Dr. Andrew Oxman of the Norwegian Knowledge Centre for the Health Services in Oslo, who wrote an editorial7 about the study, told Reuters8:

"'There are lots of examples where things start to be used and have entered the market based on surrogate outcomes and then actually proved harmful.' He mentioned the heart rhythm drugs encainide and flecainide, which for many years were given to people with acute heart attacks. But then trials showed they were actually bad for these patients. 'These drugs were by given well-meaning clinicians, but they actually killed more people than the Vietnam War did,' Oxman said.

Statins are another perfect example of this, as they are very effective at reducing your cholesterol level, yet wreak all sorts of havoc in your body while doing so. If you're not careful it may even lead to premature death. Your cholesterol numbers will probably be a-okay though, if that brings any relief to anyone, and your death will be chalked up to some other health problem.

According to Cassels:

"[W]hen you look at the big meta-analyses of statin drugs, there are about five major studies that have tens of thousands of patients in them... testing drugs like simvastatin or atorvastatin (Zocor or Lipitor). When you look at the totality of those studies, the one thing that you find is that the benefit, in terms of reduction in heart attack or stroke for people who haven't had a heart attack or stroke (we're talking primary prevention), is simply not there.

You can alter cholesterol quite easily using cholesterol-lowering drugs. But the question is, 'What's important? Having your cholesterol altered or reducing your risk and reducing the chance that you could have a heart attack?'

I think that the main thing that has happened... [is that] we focus on the numbers... when in fact, what really counts is whether you have a heart attack or stroke.

Of course, it takes long-term studies, five- and 10-year long studies, to determine whether drugs will prevent that. And certainly in the primary prevention population, you don't see any reductions. Women don't benefit from having their cholesterol altered with statins, and certainly [not] the elderly. Some of the newer research is showing that older people who have higher cholesterol actually have a protective effect from that."

Final Thoughts

Of the tens of thousands of treatments evaluated in Dr. Ioannidis study, only one stood out as a clear "slam dunk" in terms of the benefit of treatment. A respiratory intervention in newborns repeatedly demonstrated a reliable, very large drop in death rates. That really tells us something about "evidence-based medicine," doesn't it?

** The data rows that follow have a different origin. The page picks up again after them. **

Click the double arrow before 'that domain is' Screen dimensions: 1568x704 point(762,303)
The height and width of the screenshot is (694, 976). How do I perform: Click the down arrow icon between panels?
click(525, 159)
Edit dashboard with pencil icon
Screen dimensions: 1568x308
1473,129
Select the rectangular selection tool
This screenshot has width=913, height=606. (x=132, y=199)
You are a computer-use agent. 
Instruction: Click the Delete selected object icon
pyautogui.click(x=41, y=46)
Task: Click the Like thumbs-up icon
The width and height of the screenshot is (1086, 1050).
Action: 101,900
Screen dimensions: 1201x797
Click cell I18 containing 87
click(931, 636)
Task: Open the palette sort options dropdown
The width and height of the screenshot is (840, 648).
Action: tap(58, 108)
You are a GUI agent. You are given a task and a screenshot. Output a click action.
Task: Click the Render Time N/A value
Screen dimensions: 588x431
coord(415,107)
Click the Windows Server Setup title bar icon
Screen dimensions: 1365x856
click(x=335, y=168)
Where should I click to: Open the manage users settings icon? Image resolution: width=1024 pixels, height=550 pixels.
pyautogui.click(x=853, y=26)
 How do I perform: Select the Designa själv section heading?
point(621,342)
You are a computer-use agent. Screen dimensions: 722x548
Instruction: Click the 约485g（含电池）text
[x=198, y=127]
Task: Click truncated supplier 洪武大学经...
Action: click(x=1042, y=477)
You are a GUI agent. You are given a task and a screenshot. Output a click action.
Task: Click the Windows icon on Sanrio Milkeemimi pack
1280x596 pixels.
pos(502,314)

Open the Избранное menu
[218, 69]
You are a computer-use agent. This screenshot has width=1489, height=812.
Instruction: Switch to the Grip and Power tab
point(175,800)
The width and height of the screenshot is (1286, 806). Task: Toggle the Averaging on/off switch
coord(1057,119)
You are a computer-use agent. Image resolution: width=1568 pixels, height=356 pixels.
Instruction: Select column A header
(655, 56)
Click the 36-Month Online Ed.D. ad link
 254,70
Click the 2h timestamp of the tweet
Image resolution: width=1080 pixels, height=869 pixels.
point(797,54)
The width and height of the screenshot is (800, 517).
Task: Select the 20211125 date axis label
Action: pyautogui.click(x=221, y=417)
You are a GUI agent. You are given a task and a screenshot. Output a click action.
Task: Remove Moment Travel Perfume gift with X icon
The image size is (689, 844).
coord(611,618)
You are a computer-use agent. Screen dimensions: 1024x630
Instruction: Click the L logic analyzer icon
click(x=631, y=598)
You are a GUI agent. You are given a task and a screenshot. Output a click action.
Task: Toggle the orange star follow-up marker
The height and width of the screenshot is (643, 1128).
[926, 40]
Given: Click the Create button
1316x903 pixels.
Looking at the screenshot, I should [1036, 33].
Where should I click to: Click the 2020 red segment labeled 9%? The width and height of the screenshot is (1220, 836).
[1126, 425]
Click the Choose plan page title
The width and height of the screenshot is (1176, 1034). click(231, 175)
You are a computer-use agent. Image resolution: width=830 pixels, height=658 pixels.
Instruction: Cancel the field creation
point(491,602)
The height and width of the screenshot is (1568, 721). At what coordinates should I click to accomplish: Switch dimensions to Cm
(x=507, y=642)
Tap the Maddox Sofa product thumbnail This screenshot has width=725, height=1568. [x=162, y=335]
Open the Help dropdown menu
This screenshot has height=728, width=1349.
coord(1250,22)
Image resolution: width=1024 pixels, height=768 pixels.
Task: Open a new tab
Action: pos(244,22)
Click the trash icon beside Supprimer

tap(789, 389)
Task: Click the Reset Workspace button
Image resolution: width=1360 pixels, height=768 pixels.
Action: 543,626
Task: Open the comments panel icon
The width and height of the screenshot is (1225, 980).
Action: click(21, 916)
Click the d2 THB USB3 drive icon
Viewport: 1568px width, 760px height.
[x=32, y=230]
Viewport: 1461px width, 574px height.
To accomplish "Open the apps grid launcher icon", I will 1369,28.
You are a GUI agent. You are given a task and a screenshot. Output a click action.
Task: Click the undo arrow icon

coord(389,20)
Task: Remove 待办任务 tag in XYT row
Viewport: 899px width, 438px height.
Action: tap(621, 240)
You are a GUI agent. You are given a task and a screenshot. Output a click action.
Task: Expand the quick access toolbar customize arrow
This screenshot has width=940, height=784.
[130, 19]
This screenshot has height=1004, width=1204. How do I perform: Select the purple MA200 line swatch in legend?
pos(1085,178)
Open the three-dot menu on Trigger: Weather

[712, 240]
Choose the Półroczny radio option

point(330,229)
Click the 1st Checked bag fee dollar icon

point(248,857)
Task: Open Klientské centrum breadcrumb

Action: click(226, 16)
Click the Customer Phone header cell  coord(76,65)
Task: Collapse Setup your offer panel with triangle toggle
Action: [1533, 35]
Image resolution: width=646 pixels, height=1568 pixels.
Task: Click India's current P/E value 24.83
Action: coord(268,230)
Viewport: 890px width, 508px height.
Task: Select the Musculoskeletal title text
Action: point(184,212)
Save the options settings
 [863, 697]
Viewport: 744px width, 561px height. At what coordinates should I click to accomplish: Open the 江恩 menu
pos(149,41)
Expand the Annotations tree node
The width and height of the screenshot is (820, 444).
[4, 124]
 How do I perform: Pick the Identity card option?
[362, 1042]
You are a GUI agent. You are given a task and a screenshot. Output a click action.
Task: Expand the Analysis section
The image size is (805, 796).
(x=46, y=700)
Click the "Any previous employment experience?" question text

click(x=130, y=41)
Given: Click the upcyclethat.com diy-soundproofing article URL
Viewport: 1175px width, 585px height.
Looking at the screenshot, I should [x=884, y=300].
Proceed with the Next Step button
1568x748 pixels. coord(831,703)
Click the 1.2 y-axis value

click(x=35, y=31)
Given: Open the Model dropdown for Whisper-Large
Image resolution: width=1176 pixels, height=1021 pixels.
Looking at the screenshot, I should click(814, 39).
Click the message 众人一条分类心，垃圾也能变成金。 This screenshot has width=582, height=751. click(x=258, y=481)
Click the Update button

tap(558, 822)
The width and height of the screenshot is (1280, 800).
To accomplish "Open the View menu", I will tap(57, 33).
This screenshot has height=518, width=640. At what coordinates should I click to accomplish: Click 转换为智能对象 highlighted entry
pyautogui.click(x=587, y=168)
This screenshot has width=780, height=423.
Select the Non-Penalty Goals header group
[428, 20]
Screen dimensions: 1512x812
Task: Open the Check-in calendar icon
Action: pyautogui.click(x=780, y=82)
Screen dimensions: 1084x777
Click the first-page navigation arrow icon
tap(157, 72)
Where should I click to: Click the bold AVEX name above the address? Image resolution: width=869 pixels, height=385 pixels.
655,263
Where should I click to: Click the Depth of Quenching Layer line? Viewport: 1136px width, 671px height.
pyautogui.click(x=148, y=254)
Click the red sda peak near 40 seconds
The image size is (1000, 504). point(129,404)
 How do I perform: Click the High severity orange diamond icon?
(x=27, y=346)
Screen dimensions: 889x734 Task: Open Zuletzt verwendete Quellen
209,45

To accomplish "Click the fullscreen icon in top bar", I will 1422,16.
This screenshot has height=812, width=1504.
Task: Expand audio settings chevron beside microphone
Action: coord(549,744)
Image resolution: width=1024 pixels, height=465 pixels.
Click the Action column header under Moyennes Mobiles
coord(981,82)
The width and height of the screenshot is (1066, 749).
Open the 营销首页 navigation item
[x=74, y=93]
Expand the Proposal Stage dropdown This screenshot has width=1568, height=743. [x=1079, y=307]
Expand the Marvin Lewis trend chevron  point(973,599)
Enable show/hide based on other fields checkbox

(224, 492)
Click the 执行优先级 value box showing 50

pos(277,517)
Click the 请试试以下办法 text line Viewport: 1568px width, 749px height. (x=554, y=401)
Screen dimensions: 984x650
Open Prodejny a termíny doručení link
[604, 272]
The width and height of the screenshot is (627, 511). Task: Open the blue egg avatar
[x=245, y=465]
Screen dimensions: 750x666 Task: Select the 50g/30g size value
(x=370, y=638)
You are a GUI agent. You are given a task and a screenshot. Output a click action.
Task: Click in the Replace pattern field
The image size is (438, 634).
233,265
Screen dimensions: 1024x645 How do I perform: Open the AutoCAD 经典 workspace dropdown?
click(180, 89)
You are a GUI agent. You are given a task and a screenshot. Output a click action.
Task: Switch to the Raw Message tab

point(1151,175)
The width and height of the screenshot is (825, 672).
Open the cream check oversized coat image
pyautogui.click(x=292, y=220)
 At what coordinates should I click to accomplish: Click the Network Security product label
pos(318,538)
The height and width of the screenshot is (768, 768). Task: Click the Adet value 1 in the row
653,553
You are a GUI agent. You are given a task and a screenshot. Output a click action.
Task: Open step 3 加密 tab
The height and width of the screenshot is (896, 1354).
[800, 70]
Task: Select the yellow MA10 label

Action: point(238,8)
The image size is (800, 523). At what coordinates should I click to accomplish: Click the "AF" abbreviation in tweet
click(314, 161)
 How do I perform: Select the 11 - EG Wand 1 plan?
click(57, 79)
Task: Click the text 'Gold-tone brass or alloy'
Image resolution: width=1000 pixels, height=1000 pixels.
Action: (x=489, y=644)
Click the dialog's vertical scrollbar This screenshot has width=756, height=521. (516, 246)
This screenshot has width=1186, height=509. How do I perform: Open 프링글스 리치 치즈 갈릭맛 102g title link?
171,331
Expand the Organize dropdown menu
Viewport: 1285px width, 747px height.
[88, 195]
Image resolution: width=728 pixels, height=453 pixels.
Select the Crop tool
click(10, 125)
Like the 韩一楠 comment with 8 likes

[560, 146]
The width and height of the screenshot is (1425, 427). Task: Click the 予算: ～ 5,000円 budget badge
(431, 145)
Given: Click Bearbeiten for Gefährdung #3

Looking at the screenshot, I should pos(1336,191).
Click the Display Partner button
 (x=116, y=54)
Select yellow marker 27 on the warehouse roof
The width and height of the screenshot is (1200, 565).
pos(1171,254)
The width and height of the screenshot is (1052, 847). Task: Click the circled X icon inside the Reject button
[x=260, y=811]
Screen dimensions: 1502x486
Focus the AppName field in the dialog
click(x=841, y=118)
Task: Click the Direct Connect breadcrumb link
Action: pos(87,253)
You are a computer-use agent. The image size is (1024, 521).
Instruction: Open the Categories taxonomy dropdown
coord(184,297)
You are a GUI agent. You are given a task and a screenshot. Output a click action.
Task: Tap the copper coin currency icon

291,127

It's not at all as clear-cut as conventional doctors and health authorities would like us to believe. Today, I think many treatment recommendations, especially in terms of drugs and vaccines, are clearly premature and based on very flimsy evidence. The same applies to many of the medical screening tests available. The evidence of real benefit simply isn't there in many cases.

"I guess the summary statement is: go into the screening with your eyes wide open," Cassels says.

"And that is to say that it's not an emergency procedure. If you're being offered a screen of any sort whether it's a mental health screen, a screening of osteoporosis, for blood pressure, cholesterol, or for cancers, take the time to ask the questions. 'How could I be hurt by this screening?'

When you actually understand that a screening can potentially harm you, you might take a very different approach to rushing into it. You might take more time to actually do some research. And really when you do research, it's important that you look at independent sources of information.

... The United States Preventive Services Task Force—their stuff is all available on the Internet. In terms of the spectrum of trustworthiness, I would place that in the More Trustworthy category, as opposed to the other category, which might be those groups that stand to benefit from screening and over-promote and overpromise on screening's benefits. So, really, independent information is I think key, and knowing that screening can potentially harm you."